MATERIAL FOR THIS TASK -
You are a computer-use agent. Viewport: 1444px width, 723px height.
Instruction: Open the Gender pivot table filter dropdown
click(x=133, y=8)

--

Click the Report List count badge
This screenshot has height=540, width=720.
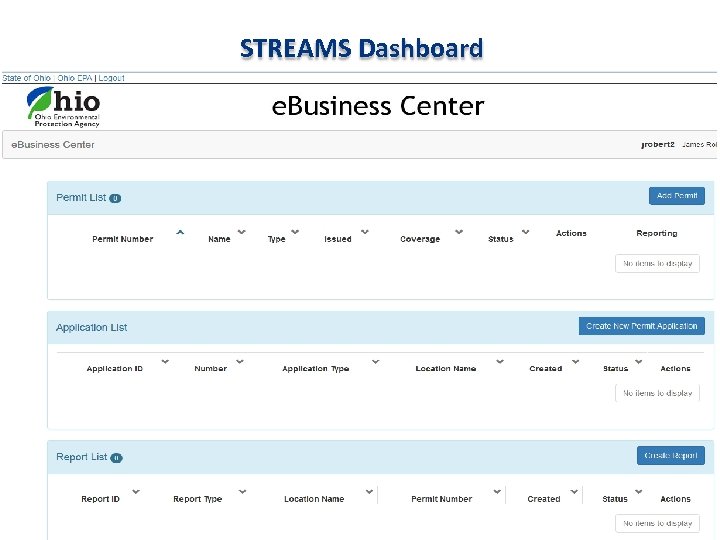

TASK INSTRUCTIONS - Going down the listing above, begin printing at the line with "Click the Report List count badge" and finish with the line with "This screenshot has height=540, width=720.", exactly as they appear.

YOUR SOLUTION -
Click the Report List count badge
This screenshot has height=540, width=720.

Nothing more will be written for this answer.